847 F.2d 841
Unpublished Disposition
NOTICE: Federal Circuit Local Rule 47.8(b) states that opinions and orders which are designated as not citable as precedent shall not be employed or cited as precedent. This does not preclude assertion of issues of claim preclusion, issue preclusion, judicial estoppel, law of the case or the like based on a decision of the Court rendered in a nonprecedential opinion or order.
Peter MACIJAUSKAS, Petitioner,
v.
DEPARTMENT OF the ARMY, Respondent.
No. 87-3538.
United States Court of Appeals, Federal Circuit.
April 15, 1988.
Before RICH, DAVIS and NIES, Circuit Judges.
NIES, Circuit Judge.
DECISION
Peter Macijauskas seeks review of the final decision of the Merit Systems Protection Board, Docket No. NY04328610576, sustaining the Department of the Army's decision to remove him from his position as a Computer Operator for unacceptable performance. We affirm.
OPINION
Macijauskas's first argument, that the board could not review the Administrative Judge's (AJ's) initial decision because the agency's petition for review did not allege material factual inconsistencies in that decision and was insufficiently specific to warrant a review of the record, is without merit. We are unpersuaded that the board abused its broad discretion in undertaking review. 5 C.F.R. Sec. 1201.115 (1987) ("Board may grant a petition") is written in discretionary terms and cannot be read to impose a limitation on the board's authority.
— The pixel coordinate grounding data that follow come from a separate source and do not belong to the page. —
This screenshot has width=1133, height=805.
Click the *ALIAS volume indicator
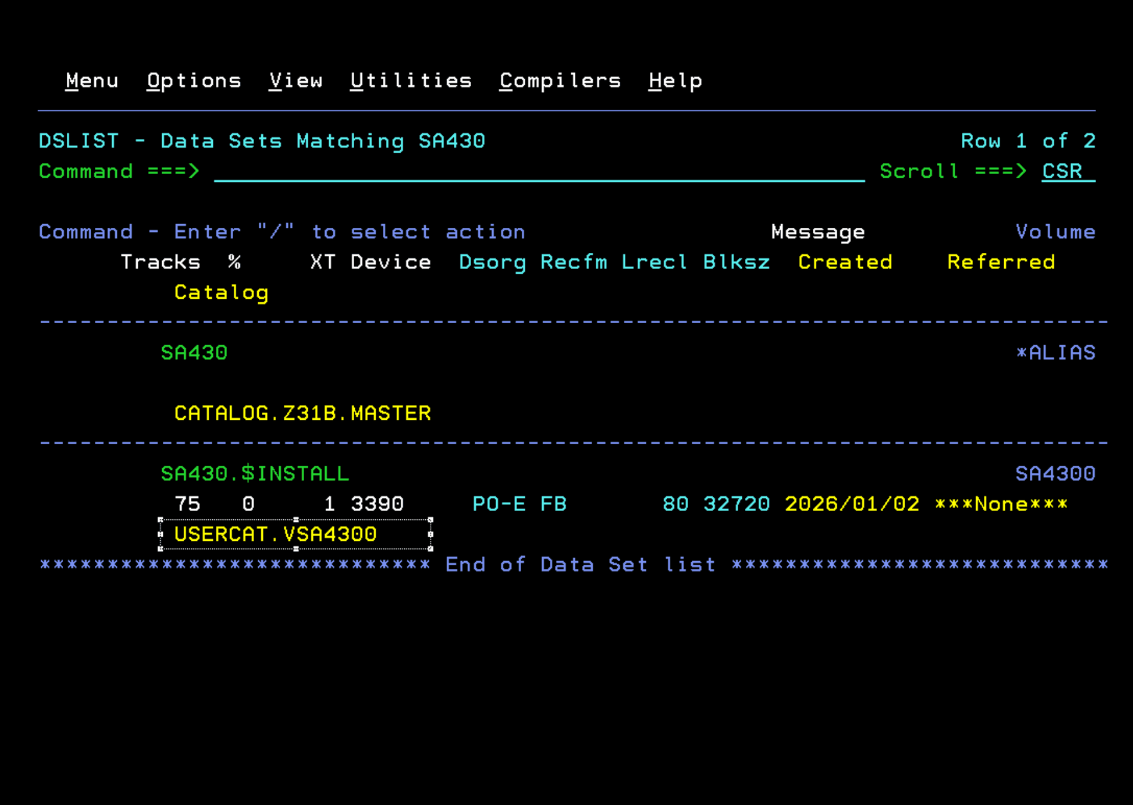pyautogui.click(x=1056, y=352)
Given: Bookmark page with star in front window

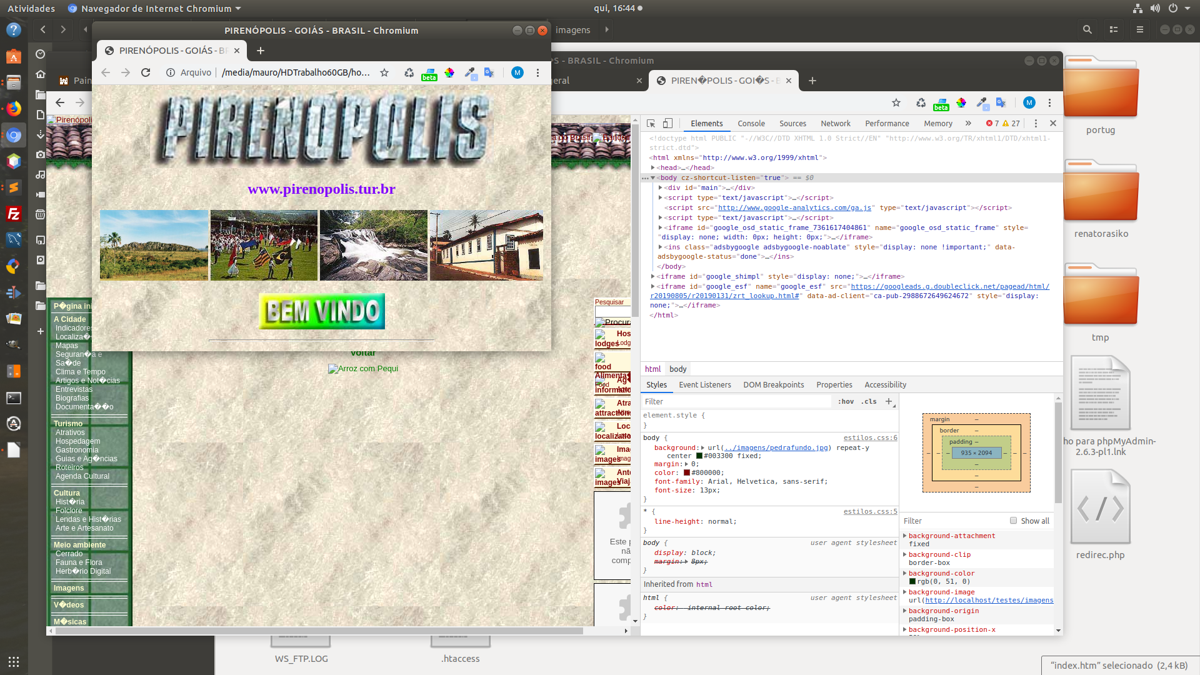Looking at the screenshot, I should pos(384,73).
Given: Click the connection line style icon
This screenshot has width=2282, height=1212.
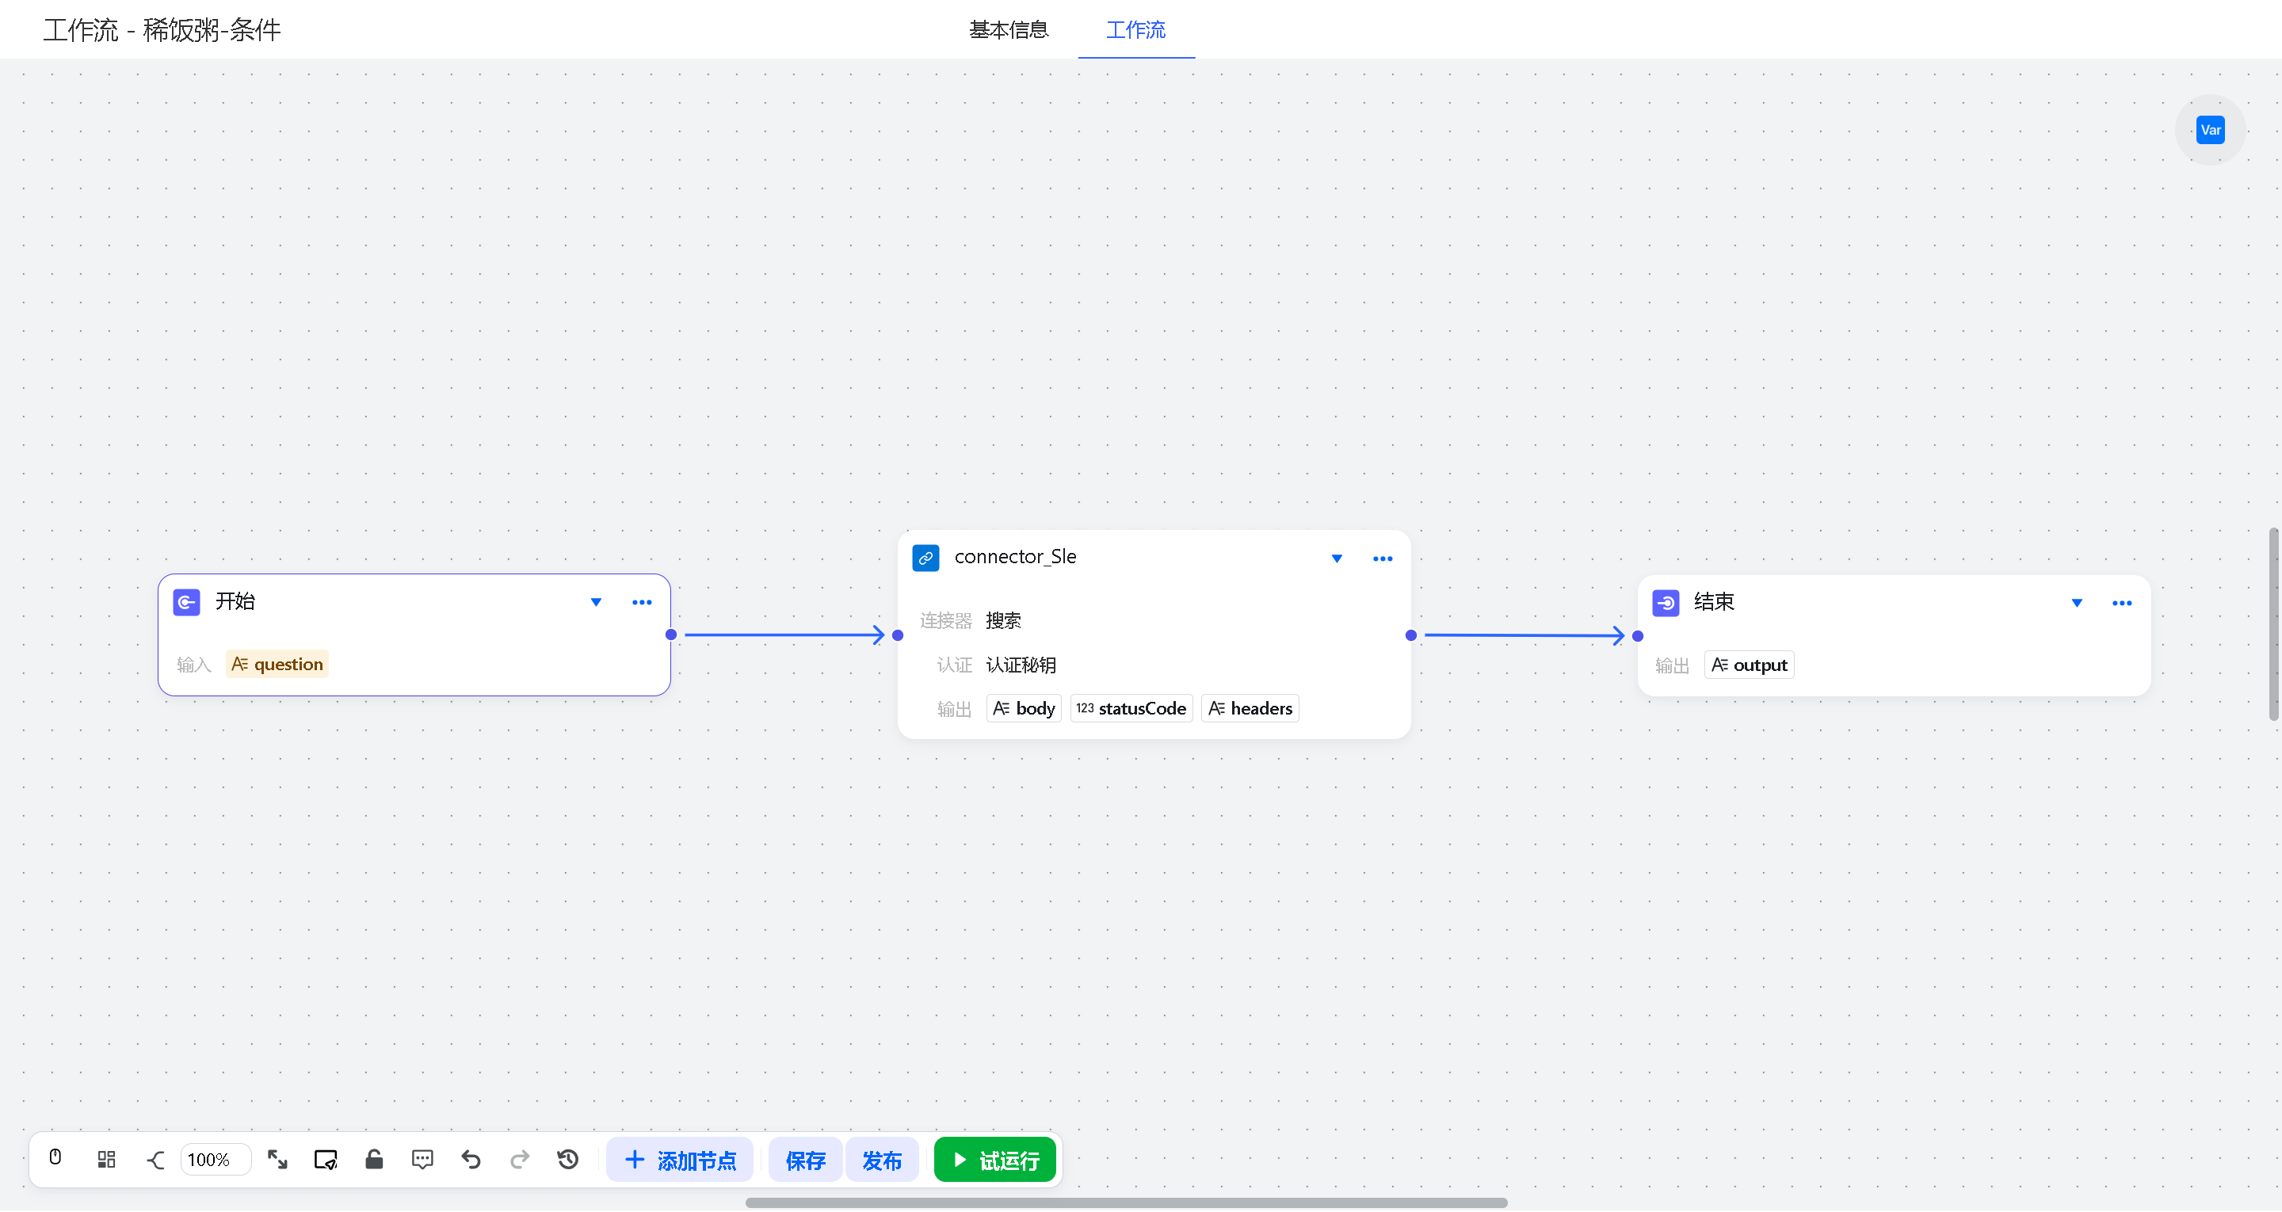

Macijauskas argues that the board erred in giving no weight to the AJ's credibility determinations. Although the board must show due deference to the AJ's findings on credibility, Jackson v. Veterans Admin., 768 F.2d 1325, 1331 (Fed.Cir.1985), such deference is inapplicable when the AJ's findings are unexplained. Id. at 1330 ("board has the power in appropriate cases to substitute its judgment for that of the presiding official with respect to the credibility of witnesses."). The absence of specific credibility findings renders this an "appropriate case" for the board's independent review of the evidence.
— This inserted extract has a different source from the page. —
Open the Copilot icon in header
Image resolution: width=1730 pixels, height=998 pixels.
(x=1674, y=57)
Macijauskas next argues that the board's finding that he was given a bona fide opportunity to demonstrate acceptable performance is not supported by substantial evidence. The agency's witnesses so testified, their testimony was consistent, and Macijauskas's supervisor had made notes summarizing his counseling sessions. In view of this oral and documentary evidence and the AJ's finding that Macijauskas's performance was deficient in two critical areas, the board's finding is reasonable that Macijauskas's testimony, asserting he received no counseling and had no performance problems, was incredible. See, e.g., Universal Camera Corp. v. NLRB, 340 U.S. 474, 477 (1951) (substantial evidence "means such relevant evidence as a reasonable mind might accept as adequate to support a conclusion."). The standard of review does not direct or permit this court to decide which of the two decisions, the AJ's or the board's, is "more reasonable." As long as substantial evidence supports the board's decision, we must affirm. Cf. Fischer & Porter Co. v. United States Int'l Trade Comm'n, 831 F.2d 1574, 1577, 4 USPQ2d 1700, 1701-02 (Fed.Cir.1987).
Finally, Macijauskas's assertion that the agency's training was inadequate is meritless. Macijauskas received individual counseling on his specific problems and errors from his supervisor weekly during the opportunity period. A coworker met with Macijauskas to assist him on three occasions, and offered assistance at any time. Moreover, formal courses were available, although Macijauskas failed to take advantage of them. Macijauskas also had over twenty-five years of experience in the computer field. See Martin v. Federal Aviation Admin., 795 F.2d 995, 998 (Fed.Cir.1986).
We have considered each of Macijauskas's arguments. Under our statutorily prescribed scope of review, 5 U.S.C. Sec. 7703(c) (1982), the board's final decision is affirmed.